Microbiology Ph.D. Thesis Defense- Jade Bath (Ribbeck Lab)

Tuesday, April 2, 2024 2PM Room 68-181

Abstract: Mucus covers all wet epithelia in the human body, creating a protective barrier for the underlying cell layer, and accommodating trillions of microbes that make up the microbiota. Mucin glycoproteins, the main gel-forming component of mucus, have emerged as multifaceted regulators of microbial physiology and microbial communities. Defects in mucus production or changes in mucin glycosylation are associated with microbial dysbiosis, where the outgrowth of opportunistic pathogens threatens human health. Streptococcus pneumoniae is a ubiquitous opportunistic pathogen, able to both asymptomatically colonize the microbiota of healthy children and adults and to cause invasive diseases.

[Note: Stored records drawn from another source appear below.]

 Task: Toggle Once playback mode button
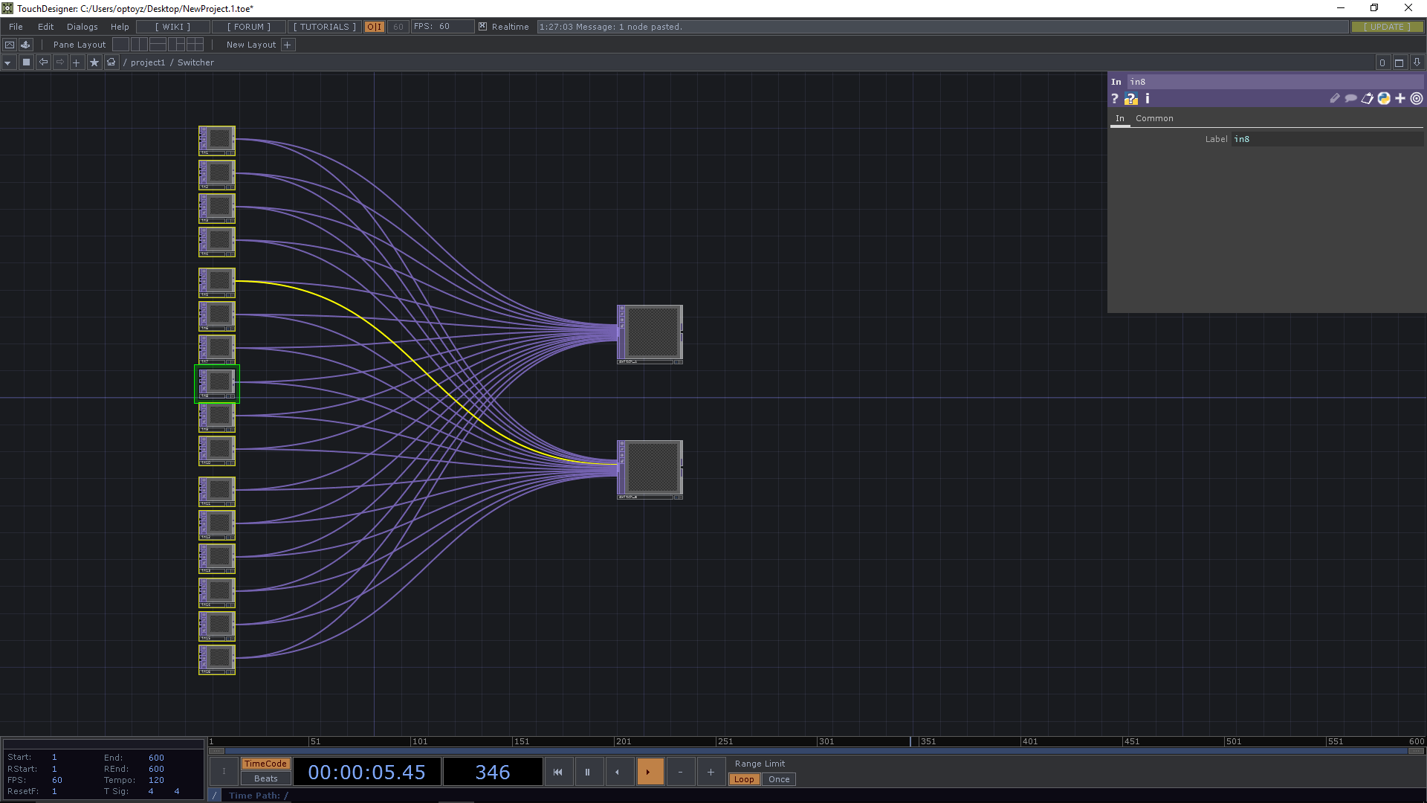pos(779,778)
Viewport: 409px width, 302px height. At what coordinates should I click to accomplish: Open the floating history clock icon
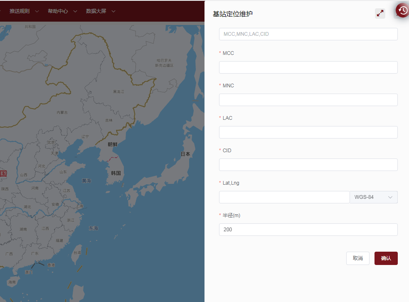402,10
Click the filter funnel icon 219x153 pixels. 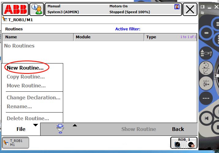pyautogui.click(x=60, y=129)
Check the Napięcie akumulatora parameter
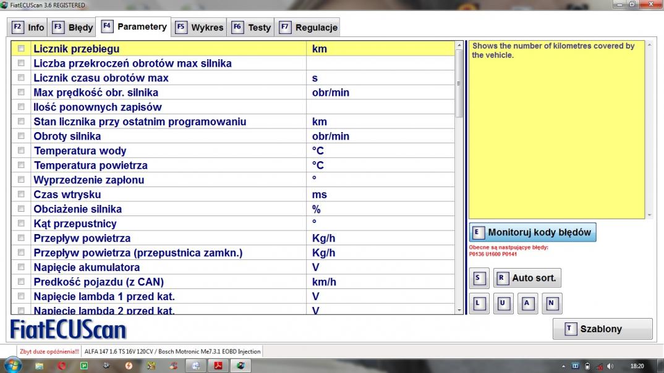 22,267
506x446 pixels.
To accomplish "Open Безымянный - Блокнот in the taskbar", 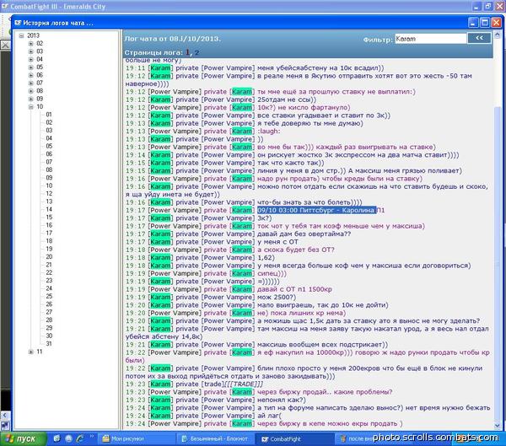I will point(214,439).
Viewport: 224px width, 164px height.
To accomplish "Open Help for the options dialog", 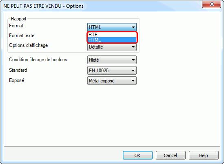I will point(204,155).
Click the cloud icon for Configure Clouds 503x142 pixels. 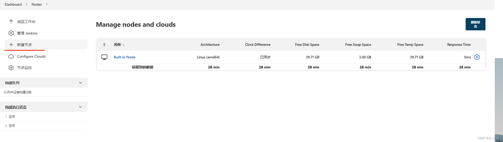click(x=11, y=56)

The mechanisms by which the body tolerates the presence of S. pneumoniae as part of the microbiota remain largely unknown. In this thesis, I fill this gap by exploring how S. pneumoniae senses and responds to the mucin environment. First, I identify that mucins downregulate a key virulence factor of S. pneumoniae, the cytolytic toxin pneumolysin (PLY). I show that through the regulation of PLY, mucin protects host cells from toxin-mediated killing and modulates inflammatory signals. Second, I identify that mucins downregulate colonization factors in S. pneumoniae, modulating microbe-microbe interactions between nasopharyngeal bacteria. Together, these results uncover novel mechanisms for how mucin tames opportunistic pathogens and provides insight for the development of novel therapeutics to treat S. pneumoniae infection.